12 JUIN 2002
LE JOUR OÙ LE RETOUR DE LA PEINTURE FIGURATIVE FIT DÉBAT
FR
LE 12 JUIN 2002, ouvrit au Centre Pompidou, dans la galerie Sud, niveau 1, une exposition qui n’intéressa pas grand monde et suscita paradoxalement beaucoup d’indignation dans la presse. Elle eut peu de visiteurs : à peine 50 000, soit une moyenne de 700 par jour – tandis que celle de Daniel Buren, Le musée qui n’existait pas, qui avait lieu au même moment (dans l’ensemble du musée, tout particulièrement dans les deux galeries du dernier étage), accueillit 2 564 visiteurs journaliers. Son titre ? Cher Peintre… Lieber Maler… Dear Painter… Peintures figuratives depuis l’ultime Picabia, emprunté à la première exposition personnelle de Martin Kippenberger qui avait, en 1981, commandé à un peintre d’affiches de cinéma une série de peintures réalistes de sujets de son choix.
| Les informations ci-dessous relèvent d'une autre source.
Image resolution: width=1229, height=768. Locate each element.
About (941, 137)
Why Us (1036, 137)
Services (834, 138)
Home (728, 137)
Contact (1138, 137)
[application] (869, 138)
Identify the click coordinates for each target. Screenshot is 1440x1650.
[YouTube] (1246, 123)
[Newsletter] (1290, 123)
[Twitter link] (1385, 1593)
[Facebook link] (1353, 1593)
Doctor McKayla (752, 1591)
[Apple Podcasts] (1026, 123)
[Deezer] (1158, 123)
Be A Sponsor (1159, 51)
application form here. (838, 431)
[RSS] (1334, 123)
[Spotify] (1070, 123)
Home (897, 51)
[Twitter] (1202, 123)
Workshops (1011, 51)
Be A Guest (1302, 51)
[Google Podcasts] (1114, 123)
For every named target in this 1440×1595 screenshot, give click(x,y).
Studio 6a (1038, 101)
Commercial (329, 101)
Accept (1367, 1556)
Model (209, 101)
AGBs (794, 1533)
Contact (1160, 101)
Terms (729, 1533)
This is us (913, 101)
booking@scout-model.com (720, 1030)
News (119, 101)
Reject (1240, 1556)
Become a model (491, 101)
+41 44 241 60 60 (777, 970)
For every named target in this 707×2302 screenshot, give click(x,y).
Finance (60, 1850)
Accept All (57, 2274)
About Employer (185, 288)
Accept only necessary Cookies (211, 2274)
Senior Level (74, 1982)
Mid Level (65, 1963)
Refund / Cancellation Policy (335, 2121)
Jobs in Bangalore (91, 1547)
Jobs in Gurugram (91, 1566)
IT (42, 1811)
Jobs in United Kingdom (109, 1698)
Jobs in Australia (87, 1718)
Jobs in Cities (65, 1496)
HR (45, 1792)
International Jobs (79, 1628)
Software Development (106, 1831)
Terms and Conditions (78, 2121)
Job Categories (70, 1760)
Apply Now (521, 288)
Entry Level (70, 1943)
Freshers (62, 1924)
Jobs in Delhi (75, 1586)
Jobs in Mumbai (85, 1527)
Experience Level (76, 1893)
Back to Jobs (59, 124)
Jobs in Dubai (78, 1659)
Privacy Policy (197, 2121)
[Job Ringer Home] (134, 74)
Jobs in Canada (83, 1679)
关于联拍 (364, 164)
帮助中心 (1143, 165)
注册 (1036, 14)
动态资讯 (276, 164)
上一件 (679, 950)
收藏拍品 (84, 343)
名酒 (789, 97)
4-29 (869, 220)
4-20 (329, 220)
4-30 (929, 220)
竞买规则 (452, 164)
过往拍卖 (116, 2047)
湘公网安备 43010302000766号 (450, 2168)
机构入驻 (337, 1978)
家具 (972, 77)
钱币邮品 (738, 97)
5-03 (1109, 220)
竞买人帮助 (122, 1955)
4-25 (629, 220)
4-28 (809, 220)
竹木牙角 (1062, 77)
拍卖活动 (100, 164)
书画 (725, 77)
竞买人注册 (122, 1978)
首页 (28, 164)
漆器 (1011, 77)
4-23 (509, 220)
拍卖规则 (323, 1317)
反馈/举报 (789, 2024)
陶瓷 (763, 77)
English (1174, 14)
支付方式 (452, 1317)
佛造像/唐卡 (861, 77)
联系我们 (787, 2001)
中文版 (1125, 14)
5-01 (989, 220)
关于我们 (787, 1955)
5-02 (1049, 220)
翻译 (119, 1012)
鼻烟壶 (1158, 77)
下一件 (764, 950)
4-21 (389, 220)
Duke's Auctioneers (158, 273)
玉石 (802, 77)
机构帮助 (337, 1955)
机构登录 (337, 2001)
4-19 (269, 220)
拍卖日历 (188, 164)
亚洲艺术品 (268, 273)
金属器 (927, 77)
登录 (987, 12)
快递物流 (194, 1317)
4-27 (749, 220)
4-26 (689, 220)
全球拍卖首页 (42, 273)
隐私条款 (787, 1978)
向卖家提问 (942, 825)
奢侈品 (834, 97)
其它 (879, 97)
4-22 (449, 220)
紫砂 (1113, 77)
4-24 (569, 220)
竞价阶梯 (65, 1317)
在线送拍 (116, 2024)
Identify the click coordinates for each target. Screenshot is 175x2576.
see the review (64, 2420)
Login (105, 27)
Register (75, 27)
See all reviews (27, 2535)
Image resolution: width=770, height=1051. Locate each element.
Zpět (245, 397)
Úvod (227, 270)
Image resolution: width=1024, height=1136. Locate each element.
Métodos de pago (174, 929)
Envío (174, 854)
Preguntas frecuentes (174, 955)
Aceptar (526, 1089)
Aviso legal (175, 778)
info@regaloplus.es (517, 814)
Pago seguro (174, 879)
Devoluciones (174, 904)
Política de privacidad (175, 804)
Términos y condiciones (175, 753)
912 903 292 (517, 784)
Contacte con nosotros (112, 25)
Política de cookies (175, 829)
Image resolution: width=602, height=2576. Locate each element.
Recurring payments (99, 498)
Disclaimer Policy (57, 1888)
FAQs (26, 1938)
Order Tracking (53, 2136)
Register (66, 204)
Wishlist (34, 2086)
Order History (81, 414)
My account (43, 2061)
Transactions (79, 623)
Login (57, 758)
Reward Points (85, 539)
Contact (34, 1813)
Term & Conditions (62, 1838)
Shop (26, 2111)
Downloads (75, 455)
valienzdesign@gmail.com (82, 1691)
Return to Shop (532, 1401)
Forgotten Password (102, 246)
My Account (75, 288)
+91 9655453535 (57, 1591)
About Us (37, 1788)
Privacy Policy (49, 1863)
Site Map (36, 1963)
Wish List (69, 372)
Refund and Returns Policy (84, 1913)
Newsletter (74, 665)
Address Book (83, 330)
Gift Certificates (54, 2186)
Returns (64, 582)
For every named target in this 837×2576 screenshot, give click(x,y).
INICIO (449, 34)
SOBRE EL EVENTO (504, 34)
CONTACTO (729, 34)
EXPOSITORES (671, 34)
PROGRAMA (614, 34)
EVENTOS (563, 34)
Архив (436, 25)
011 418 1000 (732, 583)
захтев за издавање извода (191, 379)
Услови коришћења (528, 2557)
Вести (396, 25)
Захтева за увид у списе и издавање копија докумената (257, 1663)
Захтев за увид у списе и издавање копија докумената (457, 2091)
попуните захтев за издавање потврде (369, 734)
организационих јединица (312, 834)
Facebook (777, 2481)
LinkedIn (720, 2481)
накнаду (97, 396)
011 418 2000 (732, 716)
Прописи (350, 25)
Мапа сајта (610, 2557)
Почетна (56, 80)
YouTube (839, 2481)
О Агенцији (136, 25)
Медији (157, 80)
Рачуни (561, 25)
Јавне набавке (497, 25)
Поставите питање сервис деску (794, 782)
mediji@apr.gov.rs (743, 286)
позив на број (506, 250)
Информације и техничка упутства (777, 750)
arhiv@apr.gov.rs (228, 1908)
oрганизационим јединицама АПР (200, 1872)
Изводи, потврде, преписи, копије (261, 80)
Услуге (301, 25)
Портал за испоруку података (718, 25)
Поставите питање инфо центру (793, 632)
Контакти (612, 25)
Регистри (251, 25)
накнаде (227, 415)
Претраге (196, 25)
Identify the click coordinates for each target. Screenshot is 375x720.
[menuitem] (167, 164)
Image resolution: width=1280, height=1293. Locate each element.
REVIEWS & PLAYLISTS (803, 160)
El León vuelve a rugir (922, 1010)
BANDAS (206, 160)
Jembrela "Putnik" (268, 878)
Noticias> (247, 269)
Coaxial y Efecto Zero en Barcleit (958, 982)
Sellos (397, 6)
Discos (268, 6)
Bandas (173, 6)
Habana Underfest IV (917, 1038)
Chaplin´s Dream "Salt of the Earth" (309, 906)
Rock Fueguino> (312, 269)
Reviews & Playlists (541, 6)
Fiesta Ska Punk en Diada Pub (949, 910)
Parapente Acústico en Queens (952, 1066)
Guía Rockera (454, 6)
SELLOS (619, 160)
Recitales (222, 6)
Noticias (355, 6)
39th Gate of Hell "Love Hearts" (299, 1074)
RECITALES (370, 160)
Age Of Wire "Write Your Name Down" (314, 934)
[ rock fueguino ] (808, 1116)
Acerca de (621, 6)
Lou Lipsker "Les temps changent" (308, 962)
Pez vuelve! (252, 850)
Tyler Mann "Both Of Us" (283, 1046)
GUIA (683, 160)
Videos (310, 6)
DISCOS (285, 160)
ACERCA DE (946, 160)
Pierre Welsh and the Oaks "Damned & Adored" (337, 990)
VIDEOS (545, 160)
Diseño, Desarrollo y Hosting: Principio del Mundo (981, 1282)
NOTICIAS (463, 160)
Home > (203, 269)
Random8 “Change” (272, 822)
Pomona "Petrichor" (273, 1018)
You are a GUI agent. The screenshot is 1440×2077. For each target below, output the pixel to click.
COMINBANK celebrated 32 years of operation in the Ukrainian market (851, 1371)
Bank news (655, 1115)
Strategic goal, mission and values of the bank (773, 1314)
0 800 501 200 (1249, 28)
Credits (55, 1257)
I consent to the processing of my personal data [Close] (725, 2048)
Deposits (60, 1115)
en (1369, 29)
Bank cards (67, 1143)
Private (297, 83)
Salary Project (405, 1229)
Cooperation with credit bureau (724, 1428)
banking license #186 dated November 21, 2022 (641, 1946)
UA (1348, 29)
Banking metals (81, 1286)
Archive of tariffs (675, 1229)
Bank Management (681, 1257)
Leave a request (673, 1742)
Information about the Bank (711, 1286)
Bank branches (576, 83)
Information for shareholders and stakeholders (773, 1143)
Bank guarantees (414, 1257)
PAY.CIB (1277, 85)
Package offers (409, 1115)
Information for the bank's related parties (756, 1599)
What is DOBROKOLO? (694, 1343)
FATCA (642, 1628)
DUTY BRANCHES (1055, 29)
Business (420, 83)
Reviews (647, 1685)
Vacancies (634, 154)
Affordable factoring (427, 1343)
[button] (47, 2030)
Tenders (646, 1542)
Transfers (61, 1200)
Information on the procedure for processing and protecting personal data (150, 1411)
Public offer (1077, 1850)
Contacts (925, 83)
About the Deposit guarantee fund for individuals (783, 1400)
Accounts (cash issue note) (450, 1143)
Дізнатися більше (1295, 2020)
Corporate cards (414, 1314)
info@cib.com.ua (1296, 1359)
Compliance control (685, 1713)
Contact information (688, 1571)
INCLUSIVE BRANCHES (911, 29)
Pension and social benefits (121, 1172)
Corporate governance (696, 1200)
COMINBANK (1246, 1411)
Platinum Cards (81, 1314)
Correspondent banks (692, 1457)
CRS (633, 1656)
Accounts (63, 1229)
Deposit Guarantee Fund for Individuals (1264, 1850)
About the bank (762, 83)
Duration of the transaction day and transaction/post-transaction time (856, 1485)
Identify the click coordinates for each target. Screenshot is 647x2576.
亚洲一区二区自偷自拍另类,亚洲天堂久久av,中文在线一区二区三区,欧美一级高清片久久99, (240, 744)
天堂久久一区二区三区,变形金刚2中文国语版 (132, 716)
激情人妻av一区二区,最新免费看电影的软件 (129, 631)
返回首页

L’exposition au Centre offrait pourtant une liste d’artistes plus que légitimes aujourd’hui : Alex Katz, John Currin, Brian Calvin, Peter Doig, Elizabeth Peyton… mais peu envisagés par les institutions parisiennes à ce moment-là. “La peinture figurative est-elle essentiellement traditionnelle, politiquement conservatrice et ennemie de l’avant-garde ? Est-ce que peindre la figure humaine implique nécessairement une volonté de revenir à des thématiques humanistes, à une représentation fidèle de l’expérience et de l’émotion humaines ? La peinture figurative peut-elle être simultanément provocatrice et sincère, critique et sentimentale ?”, indiquait alors le communiqué de presse. Il s’agissait, en somme, de présenter les oeuvres des futurs acteurs de la scène artistique internationale et de s’intéresser à la peinture figurative, dont la commissaire Alison M. Gingeras pressentait alors (justement) qu’elle allait supplanter “l’art contemporain” dans ses formes folkloriques. Cette brillante historienne de l’art américaine, conservateur au Centre Pompidou depuis deux ans – à cette époque, le président du Centre était Jean-jacques Aillagon, et le directeur du musée Alfred Pacquement – fit l’expérience d’une critique française presque unanimement négative. “La peinture en France malade de la dérision”, titra Le Monde du 14 juin. L’un des principaux reproches faits à la commissaire était d’avoir négligé les artistes français dans sa sélection ; d’y avoir aussi inclus John Currin (“qui peint les femmes de Russ Meyer dans le style de la place du Tertre”) et, surtout, d’y faire référence à Bernard Buffet. “Il a quand même fallu qu’on fasse venir une jeune Américaine, Alison Gingeras, pour nous ramener Bernard Buffet des Enfers”, put-on lire dans Art Press (sept. 2002).
Rétrospectivement, peu d’expositions au Centre Pompidou ont depuis fait preuve d’une si belle perspicacité et d’une pareille capacité à devancer les modes. Mieux, on rêverait presque d’y voir à nouveau une exposition autant en phase avec l’actualité… Alison M. Gingeras démissionnera du Centre en 2004.
EN
THE DAY THE RETURN TO FIGURATIVE PAINTING UPSET THE PRESS
On 12 June 2002, an exhibition opened at Paris’s Centre Pompidou that attracted few visitors but aroused considerable ire in the press. Cher Peintre… Lieber Maler… Dear Painter… Painting the Figure Since Late Picabia featured a lineup that would be considered wholly legitimate today – Alex Katz, John Currin, Brian Calvin, Peter Doig and Elizabeth Peyton among others – but which at the time was considered entirely unworthy of attention on the official French scene. “Is figurative painting essentially traditional, politically conservative and an enemy of the avant-garde?”, wondered the exhibition catalogue. “Does painting the human figure necessarily imply a desire to return to humanist themes, to a faithful representation of human experience and emotion? Can figurative painting be simultaneously provocative and sincere, critical and sentimental?” The brilliant American curator, Alison M. Gingeras, received almost unanimously hostile reviews from the French press: “Painting in France is sick with derision,” headlined Le Monde. Among the criticisms were her neglect of French artists, her inclusion of John Currin (“who paints Russ Meyer’s women in a Place du Tertre style”) and, above all, Bernard Buffet (“We had to import a young American ... to bring us back Bernard Buffet from hell,” wrote Art Press). But today, with hindsight, few exhibitions can be said to have shown such splendid perspicacity or been so successful at predicting future trends.